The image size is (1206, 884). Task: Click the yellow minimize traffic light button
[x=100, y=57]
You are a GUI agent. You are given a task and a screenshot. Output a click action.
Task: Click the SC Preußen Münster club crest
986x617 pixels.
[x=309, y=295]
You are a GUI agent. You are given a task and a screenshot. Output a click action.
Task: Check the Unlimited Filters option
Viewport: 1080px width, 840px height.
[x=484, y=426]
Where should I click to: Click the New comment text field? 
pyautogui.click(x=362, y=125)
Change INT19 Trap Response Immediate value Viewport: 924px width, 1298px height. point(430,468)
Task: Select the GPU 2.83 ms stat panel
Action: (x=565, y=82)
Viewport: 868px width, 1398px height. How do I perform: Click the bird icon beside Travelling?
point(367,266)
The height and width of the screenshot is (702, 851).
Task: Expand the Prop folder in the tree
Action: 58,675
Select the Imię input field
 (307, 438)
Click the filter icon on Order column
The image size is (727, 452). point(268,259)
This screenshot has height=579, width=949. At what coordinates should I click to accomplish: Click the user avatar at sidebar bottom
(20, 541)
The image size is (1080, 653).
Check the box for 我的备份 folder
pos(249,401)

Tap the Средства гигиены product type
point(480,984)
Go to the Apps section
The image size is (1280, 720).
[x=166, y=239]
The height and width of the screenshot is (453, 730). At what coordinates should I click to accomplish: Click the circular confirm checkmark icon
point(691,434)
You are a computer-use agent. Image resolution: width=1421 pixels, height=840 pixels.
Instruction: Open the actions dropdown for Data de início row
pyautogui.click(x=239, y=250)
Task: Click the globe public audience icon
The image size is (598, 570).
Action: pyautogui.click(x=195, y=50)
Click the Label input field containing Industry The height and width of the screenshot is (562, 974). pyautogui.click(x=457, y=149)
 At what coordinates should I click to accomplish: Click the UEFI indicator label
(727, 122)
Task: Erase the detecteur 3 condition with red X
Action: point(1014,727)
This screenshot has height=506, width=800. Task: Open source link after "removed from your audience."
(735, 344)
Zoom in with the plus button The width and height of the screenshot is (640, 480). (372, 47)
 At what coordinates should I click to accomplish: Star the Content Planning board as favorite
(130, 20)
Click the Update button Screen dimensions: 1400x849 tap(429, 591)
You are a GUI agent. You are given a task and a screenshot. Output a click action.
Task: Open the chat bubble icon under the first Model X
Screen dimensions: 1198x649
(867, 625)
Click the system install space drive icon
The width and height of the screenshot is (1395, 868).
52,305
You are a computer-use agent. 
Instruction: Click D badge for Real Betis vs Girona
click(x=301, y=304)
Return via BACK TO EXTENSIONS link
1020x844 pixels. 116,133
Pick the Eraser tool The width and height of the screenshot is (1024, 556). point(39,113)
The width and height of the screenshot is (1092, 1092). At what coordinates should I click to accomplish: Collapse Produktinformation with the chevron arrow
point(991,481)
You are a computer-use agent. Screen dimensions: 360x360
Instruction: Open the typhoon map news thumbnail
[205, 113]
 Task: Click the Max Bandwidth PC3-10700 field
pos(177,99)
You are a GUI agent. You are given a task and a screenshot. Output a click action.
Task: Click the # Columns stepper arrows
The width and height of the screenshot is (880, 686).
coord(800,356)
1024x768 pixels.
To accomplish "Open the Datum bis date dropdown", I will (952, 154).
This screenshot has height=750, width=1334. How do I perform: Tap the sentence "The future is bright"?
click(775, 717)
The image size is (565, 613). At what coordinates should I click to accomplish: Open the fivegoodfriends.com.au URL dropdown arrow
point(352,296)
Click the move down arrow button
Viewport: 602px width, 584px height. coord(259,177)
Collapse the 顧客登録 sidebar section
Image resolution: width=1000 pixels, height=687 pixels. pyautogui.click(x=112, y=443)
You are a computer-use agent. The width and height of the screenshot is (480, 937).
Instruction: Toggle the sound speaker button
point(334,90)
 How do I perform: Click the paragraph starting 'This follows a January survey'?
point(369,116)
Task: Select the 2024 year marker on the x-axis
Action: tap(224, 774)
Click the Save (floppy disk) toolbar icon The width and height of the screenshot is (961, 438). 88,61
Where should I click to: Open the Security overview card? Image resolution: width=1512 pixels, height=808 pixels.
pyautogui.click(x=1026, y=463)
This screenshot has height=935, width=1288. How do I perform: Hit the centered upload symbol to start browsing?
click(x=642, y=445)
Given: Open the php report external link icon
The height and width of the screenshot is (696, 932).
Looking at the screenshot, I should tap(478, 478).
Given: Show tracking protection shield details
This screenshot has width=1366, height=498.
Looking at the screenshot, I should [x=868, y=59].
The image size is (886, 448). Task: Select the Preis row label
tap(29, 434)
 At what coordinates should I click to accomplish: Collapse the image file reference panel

• • •

● **What to work on**:
Your response must consist of the entries, reproduced exactly.

● **Problem solution**:
The image size is (1206, 884). Task: Click the yellow minimize traffic light button
[x=100, y=57]
You are a GUI agent. You are given a task and a screenshot. Output a click action.
Task: Click the SC Preußen Münster club crest
986x617 pixels.
[x=309, y=295]
You are a GUI agent. You are given a task and a screenshot. Output a click action.
Task: Check the Unlimited Filters option
Viewport: 1080px width, 840px height.
[x=484, y=426]
Where should I click to: Click the New comment text field? 
pyautogui.click(x=362, y=125)
Change INT19 Trap Response Immediate value Viewport: 924px width, 1298px height. point(430,468)
Task: Select the GPU 2.83 ms stat panel
Action: (x=565, y=82)
Viewport: 868px width, 1398px height. How do I perform: Click the bird icon beside Travelling?
point(367,266)
The height and width of the screenshot is (702, 851).
Task: Expand the Prop folder in the tree
Action: 58,675
Select the Imię input field
 (307, 438)
Click the filter icon on Order column
The image size is (727, 452). point(268,259)
This screenshot has height=579, width=949. At what coordinates should I click to accomplish: Click the user avatar at sidebar bottom
(20, 541)
The image size is (1080, 653).
Check the box for 我的备份 folder
pos(249,401)

Tap the Средства гигиены product type
point(480,984)
Go to the Apps section
The image size is (1280, 720).
[x=166, y=239]
The height and width of the screenshot is (453, 730). At what coordinates should I click to accomplish: Click the circular confirm checkmark icon
point(691,434)
You are a computer-use agent. Image resolution: width=1421 pixels, height=840 pixels.
Instruction: Open the actions dropdown for Data de início row
pyautogui.click(x=239, y=250)
Task: Click the globe public audience icon
The image size is (598, 570).
Action: pyautogui.click(x=195, y=50)
Click the Label input field containing Industry The height and width of the screenshot is (562, 974). pyautogui.click(x=457, y=149)
 At what coordinates should I click to accomplish: Click the UEFI indicator label
(727, 122)
Task: Erase the detecteur 3 condition with red X
Action: point(1014,727)
This screenshot has height=506, width=800. Task: Open source link after "removed from your audience."
(735, 344)
Zoom in with the plus button The width and height of the screenshot is (640, 480). (372, 47)
 At what coordinates should I click to accomplish: Star the Content Planning board as favorite
(130, 20)
Click the Update button Screen dimensions: 1400x849 tap(429, 591)
You are a GUI agent. You are given a task and a screenshot. Output a click action.
Task: Open the chat bubble icon under the first Model X
Screen dimensions: 1198x649
(867, 625)
Click the system install space drive icon
The width and height of the screenshot is (1395, 868).
52,305
You are a computer-use agent. 
Instruction: Click D badge for Real Betis vs Girona
click(x=301, y=304)
Return via BACK TO EXTENSIONS link
1020x844 pixels. 116,133
Pick the Eraser tool The width and height of the screenshot is (1024, 556). point(39,113)
The width and height of the screenshot is (1092, 1092). At what coordinates should I click to accomplish: Collapse Produktinformation with the chevron arrow
point(991,481)
You are a computer-use agent. Screen dimensions: 360x360
Instruction: Open the typhoon map news thumbnail
[205, 113]
 Task: Click the Max Bandwidth PC3-10700 field
pos(177,99)
You are a GUI agent. You are given a task and a screenshot. Output a click action.
Task: Click the # Columns stepper arrows
The width and height of the screenshot is (880, 686).
coord(800,356)
1024x768 pixels.
To accomplish "Open the Datum bis date dropdown", I will (952, 154).
This screenshot has height=750, width=1334. How do I perform: Tap the sentence "The future is bright"?
click(775, 717)
The image size is (565, 613). At what coordinates should I click to accomplish: Open the fivegoodfriends.com.au URL dropdown arrow
point(352,296)
Click the move down arrow button
Viewport: 602px width, 584px height. coord(259,177)
Collapse the 顧客登録 sidebar section
Image resolution: width=1000 pixels, height=687 pixels. pyautogui.click(x=112, y=443)
You are a computer-use agent. The width and height of the screenshot is (480, 937).
Instruction: Toggle the sound speaker button
point(334,90)
 How do I perform: Click the paragraph starting 'This follows a January survey'?
point(369,116)
Task: Select the 2024 year marker on the x-axis
Action: tap(224, 774)
Click the Save (floppy disk) toolbar icon The width and height of the screenshot is (961, 438). 88,61
Where should I click to: Open the Security overview card? Image resolution: width=1512 pixels, height=808 pixels.
pyautogui.click(x=1026, y=463)
This screenshot has height=935, width=1288. How do I perform: Hit the centered upload symbol to start browsing?
click(x=642, y=445)
Given: Open the php report external link icon
The height and width of the screenshot is (696, 932).
Looking at the screenshot, I should tap(478, 478).
Given: Show tracking protection shield details
This screenshot has width=1366, height=498.
Looking at the screenshot, I should [x=868, y=59].
The image size is (886, 448). Task: Select the Preis row label
tap(29, 434)
 At what coordinates should I click to accomplish: Collapse the image file reference panel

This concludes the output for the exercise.